Perhaps folk music finds its definition in exemplary artists. The two names which dominate the American folk scene are Pete Seeger and Woodie Guthrie. Their names are the first to appear when conducting a Google search, and have come up in my Folkways inventory far more than any other artist. What this calls into question is whether the genre is determined by a artist specific model created by artists like Guthrie and Seeger, or if the genre is determined by set commonalities between artists, like style, lyrical spin, or more specific traits like having no electric instruments. In terms of market size, the better situation for artists on Folkways who aren't Seeger or Guthrie, would be a folk genre that doesn't rely on specific name recognition, rather a taste for an essence that is folk.
There is a serious differentiation when it comes to artist who consider themselves to be a part of the genre. I came across the most striking example of this while reading Rainbow Quest: The Folk Music Revival & American Society 1940 - 1970 which was written by Ronald D. Cohen. Cohen writes of a legendary folk artist Bascom Lamar Lunsford who started the Asheville Folk Festival. Excited artists Guy Carawan,Frank Hamilton, and Jack Elliot were disappointed to find that folk hero Lunsford "turned out to be just the opposite of the kind of person I'd expected. He sings like an old mountain reprobate, full of glee and friendliness. He turned out to be a reactionary aristocrat however. The first question he asked us was 'Are you Communists?'" (Cohen, 4-5). The reason I cite this example is because it calls into question the general assumption that folk is a liberal genre, obviously segments of folk have strong liberal tendencies, Pete Seeger and his conflict with McCarthy during the Red Scare is a strong example of this, but it seems as though that definition doesn't encompass the whole genre. Perhaps there is a faction like Lunsford who represent a more conservative take on the genre, and if there is, the market for the music is far less limited. Of course perception is everything so the fact that folk is perceived to be liberal might make any ideological differentiation inconsequential.

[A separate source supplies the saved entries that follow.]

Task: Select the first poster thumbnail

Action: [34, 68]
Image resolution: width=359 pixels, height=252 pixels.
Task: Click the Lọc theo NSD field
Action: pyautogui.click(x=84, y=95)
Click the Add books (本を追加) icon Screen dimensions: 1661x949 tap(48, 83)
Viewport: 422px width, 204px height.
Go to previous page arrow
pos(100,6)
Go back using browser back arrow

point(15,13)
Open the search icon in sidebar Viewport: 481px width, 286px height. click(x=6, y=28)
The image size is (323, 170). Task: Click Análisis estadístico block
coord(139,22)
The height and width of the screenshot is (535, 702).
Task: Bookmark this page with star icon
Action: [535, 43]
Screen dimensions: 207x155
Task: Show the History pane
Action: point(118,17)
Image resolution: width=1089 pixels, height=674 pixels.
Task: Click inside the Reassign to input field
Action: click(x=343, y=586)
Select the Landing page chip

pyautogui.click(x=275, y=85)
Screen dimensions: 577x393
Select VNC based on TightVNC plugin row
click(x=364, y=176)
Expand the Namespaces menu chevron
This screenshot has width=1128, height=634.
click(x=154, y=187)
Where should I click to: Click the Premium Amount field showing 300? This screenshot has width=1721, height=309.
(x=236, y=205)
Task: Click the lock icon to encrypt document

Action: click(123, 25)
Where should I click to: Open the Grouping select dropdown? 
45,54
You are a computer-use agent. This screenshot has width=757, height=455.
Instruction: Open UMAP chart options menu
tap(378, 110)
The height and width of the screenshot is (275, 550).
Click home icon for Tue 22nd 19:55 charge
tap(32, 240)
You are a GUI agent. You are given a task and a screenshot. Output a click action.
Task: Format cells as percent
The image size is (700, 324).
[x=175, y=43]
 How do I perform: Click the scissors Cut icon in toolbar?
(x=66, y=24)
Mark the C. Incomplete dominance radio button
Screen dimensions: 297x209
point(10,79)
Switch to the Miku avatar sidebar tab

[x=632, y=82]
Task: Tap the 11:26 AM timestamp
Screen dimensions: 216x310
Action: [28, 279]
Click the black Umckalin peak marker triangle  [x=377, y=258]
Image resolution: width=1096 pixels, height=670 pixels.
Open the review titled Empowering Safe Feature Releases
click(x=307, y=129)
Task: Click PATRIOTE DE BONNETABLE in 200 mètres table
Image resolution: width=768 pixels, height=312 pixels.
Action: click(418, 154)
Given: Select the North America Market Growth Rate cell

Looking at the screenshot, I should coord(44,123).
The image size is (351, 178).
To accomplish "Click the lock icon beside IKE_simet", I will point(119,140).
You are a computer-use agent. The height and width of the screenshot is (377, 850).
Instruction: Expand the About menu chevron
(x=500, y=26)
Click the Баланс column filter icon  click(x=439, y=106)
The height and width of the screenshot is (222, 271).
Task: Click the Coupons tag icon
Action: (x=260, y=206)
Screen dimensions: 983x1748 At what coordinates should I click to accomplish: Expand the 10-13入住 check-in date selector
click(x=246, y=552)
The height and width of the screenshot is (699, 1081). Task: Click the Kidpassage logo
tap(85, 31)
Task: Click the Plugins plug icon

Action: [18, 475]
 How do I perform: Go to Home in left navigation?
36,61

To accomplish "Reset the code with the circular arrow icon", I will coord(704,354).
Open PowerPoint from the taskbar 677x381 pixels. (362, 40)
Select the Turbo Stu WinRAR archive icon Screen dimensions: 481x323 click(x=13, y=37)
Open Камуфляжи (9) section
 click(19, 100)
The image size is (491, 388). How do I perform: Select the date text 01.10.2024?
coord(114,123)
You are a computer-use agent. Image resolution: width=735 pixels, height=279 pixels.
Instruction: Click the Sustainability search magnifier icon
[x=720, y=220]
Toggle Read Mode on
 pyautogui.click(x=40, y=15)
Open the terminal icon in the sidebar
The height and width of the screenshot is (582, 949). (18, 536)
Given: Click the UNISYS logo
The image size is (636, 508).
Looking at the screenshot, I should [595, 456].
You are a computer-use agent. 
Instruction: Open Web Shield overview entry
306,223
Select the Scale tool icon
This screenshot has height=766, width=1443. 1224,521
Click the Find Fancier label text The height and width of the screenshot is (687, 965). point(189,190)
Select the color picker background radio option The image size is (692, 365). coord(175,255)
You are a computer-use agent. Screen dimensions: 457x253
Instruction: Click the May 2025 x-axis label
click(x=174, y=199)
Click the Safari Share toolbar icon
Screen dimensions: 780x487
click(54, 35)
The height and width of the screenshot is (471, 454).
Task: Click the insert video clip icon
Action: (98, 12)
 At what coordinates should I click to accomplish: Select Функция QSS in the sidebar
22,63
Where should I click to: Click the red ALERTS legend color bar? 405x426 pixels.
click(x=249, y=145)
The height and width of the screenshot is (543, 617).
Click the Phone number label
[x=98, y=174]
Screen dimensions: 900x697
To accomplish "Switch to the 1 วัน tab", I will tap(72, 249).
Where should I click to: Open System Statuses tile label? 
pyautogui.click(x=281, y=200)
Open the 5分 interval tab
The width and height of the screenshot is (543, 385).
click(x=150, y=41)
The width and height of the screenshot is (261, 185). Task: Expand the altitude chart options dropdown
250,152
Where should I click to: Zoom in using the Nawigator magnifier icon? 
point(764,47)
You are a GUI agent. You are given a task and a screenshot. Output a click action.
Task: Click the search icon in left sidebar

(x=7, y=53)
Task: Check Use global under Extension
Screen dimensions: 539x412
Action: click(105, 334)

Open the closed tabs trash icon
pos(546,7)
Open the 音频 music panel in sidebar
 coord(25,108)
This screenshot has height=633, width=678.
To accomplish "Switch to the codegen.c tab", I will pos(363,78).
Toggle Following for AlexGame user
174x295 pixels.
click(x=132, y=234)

Folk is both cursed and blessed with an indefinite nature. On the one hand, overlap with other genres and diversification means that most people have probably heard and appreciated at least one folk song or a song that could arguably pass as folk. This includes music in such genres as rock, country, bluegrass, and jazz to name a few. The fact that the genre lacks a strong identity and rests largely on the shoulders of a few big name artist, however, makes branding folk music as its own entity extremely difficult and therefore developing a loyal following of fans, especially for smaller scale artists, nearly impossible. While Moses Asch solved the preservation problem, getting the music he saved to those who might value it is a much harder task. The cause of that difficulty, in my opinion, is a lack of definition within the genre.